**What to produce:**
The answer consists of the lines from the line holding "poinon (194, 2145)" through the last line of the entries, retyped exactly, and nothing else. No pictures belong in it.

╭─ Recorded data

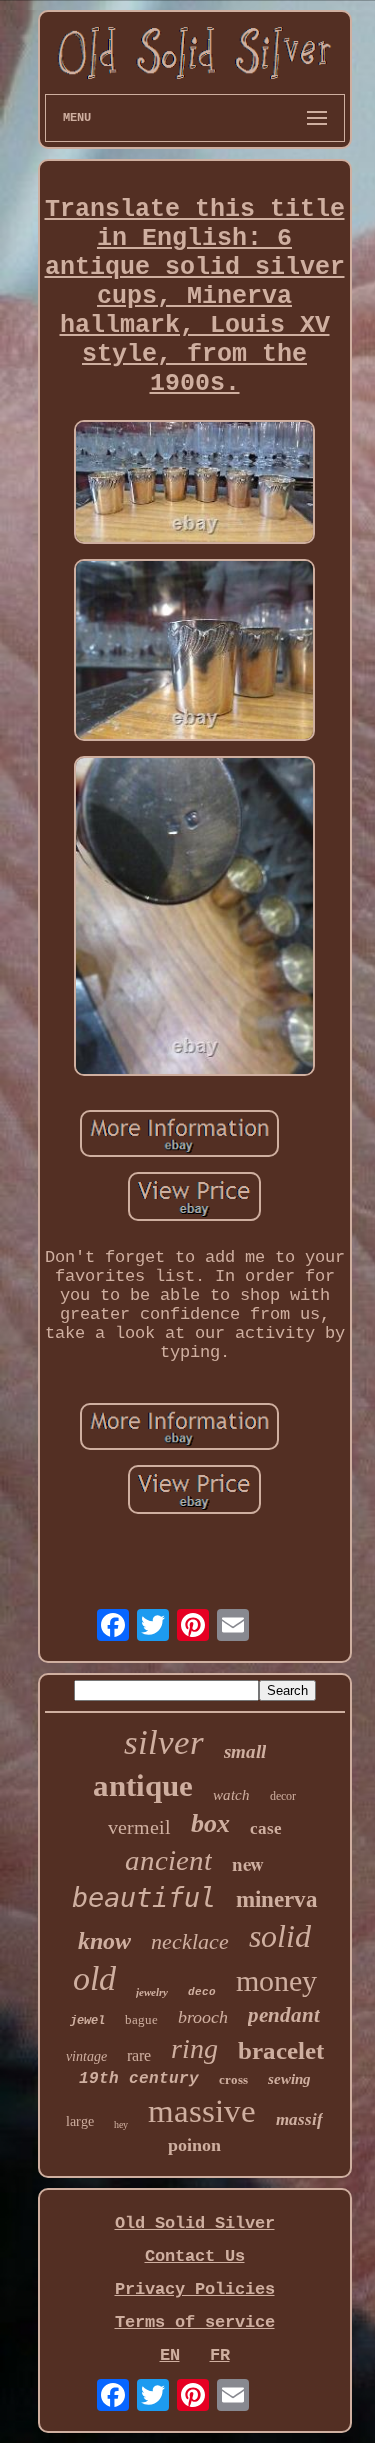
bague (141, 2019)
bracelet (281, 2050)
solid (280, 1936)
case (266, 1828)
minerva (277, 1899)
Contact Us (195, 2256)
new (248, 1863)
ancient (168, 1860)
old (94, 1978)
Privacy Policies (195, 2289)
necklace (190, 1941)
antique (143, 1785)
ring (194, 2048)
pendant (284, 2015)
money (276, 1980)
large (80, 2121)
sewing (289, 2079)
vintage (86, 2056)
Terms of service (195, 2322)
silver (164, 1742)
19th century (139, 2079)
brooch (203, 2017)
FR (220, 2355)
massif (299, 2119)
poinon (194, 2145)
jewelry (152, 1992)
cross (233, 2079)
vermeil (139, 1827)
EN (170, 2355)
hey (121, 2124)
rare (139, 2055)
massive (202, 2111)
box (210, 1823)
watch (231, 1795)
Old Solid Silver (195, 2223)
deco (202, 1992)
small (245, 1751)
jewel (87, 2021)
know (104, 1941)
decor (283, 1796)
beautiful (144, 1897)
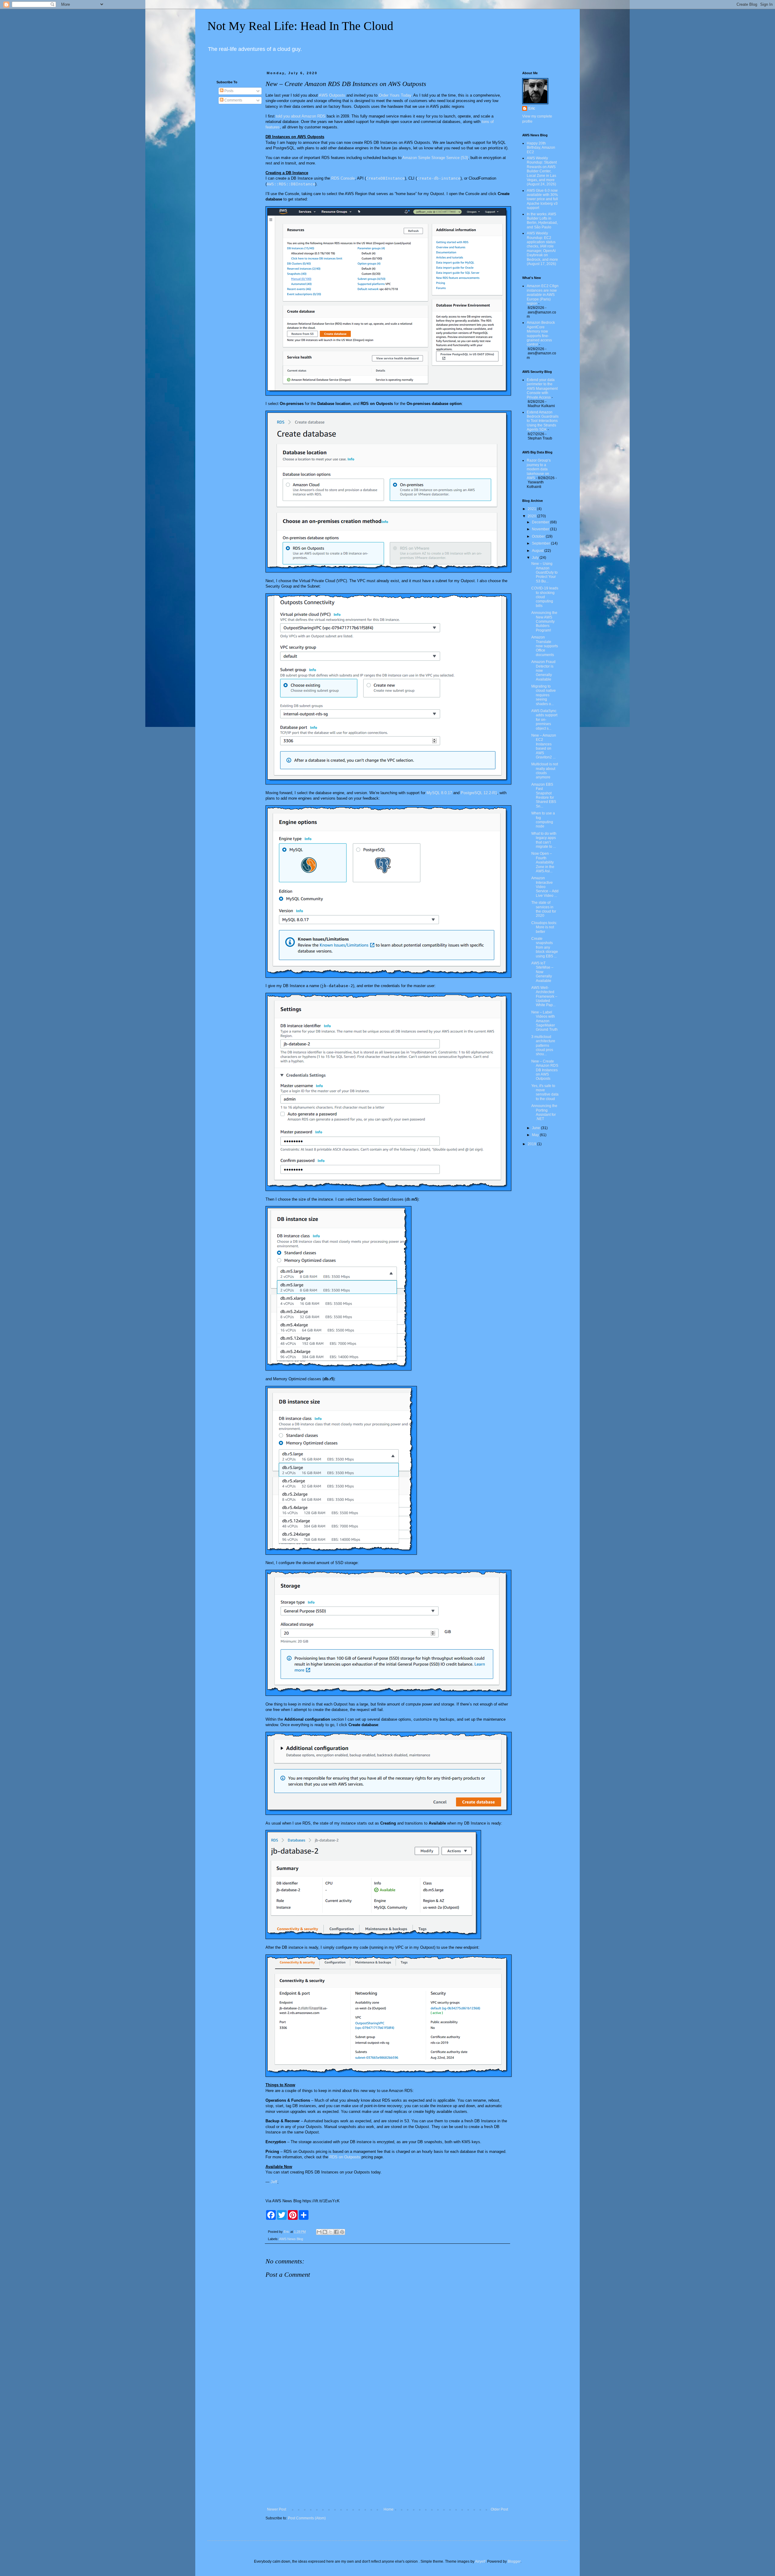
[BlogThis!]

╰─

**Exercise result:**
poinon (194, 2145)
jewelry (152, 1992)
cross (233, 2079)
vermeil (139, 1827)
EN (170, 2355)
hey (121, 2124)
rare (139, 2055)
massive (202, 2111)
box (210, 1823)
watch (231, 1795)
Old Solid Silver (195, 2223)
deco (202, 1992)
small (245, 1751)
jewel (87, 2021)
know (104, 1941)
decor (283, 1796)
beautiful (144, 1897)
[BlogThis!]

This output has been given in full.